■ **Aim of the task**
Would you transcribe the listing that follows word for word, skipping pictures?
========
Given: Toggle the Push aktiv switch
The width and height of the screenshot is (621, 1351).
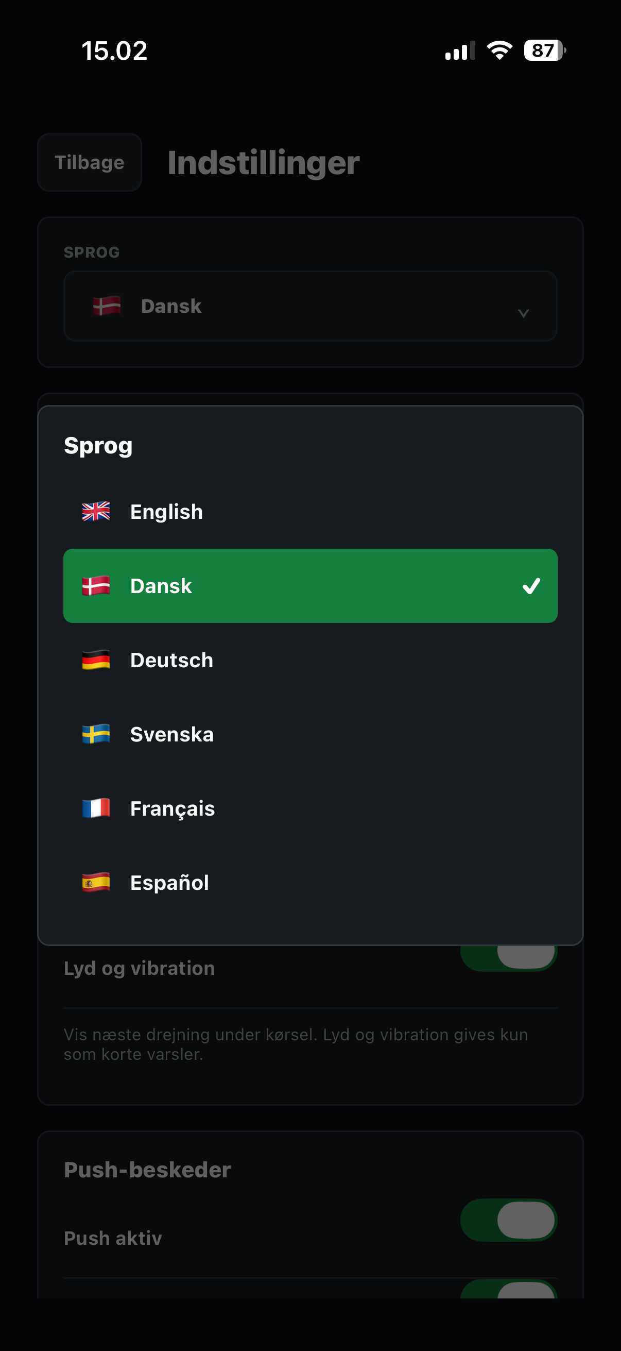Looking at the screenshot, I should (508, 1220).
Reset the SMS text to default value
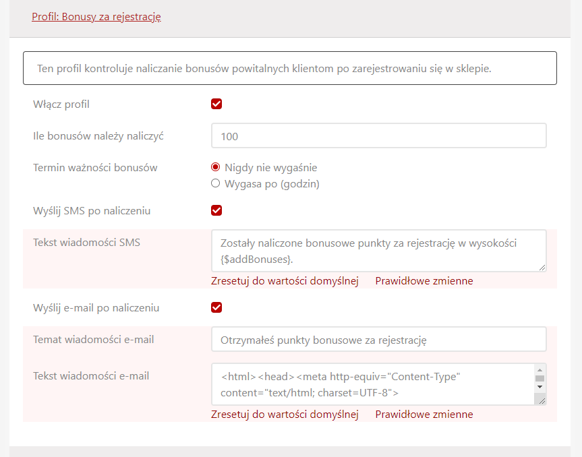This screenshot has height=457, width=582. point(285,281)
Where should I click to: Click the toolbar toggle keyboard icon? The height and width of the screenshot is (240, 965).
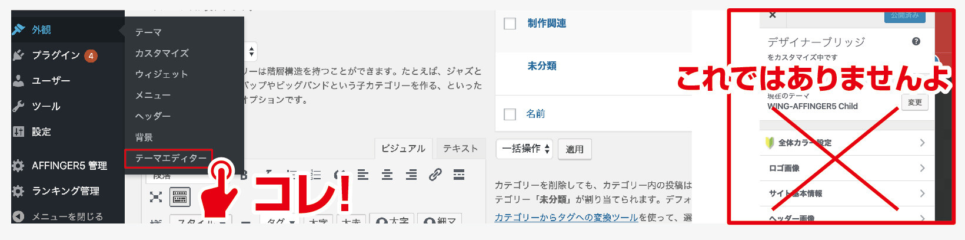[x=180, y=197]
========
■ **Response**
Given: Toggle the Push aktiv switch
The width and height of the screenshot is (621, 1351).
Looking at the screenshot, I should (508, 1220).
Reset the SMS text to default value
This screenshot has height=457, width=582. point(285,281)
Where should I click to: Click the toolbar toggle keyboard icon? The height and width of the screenshot is (240, 965).
[x=180, y=197]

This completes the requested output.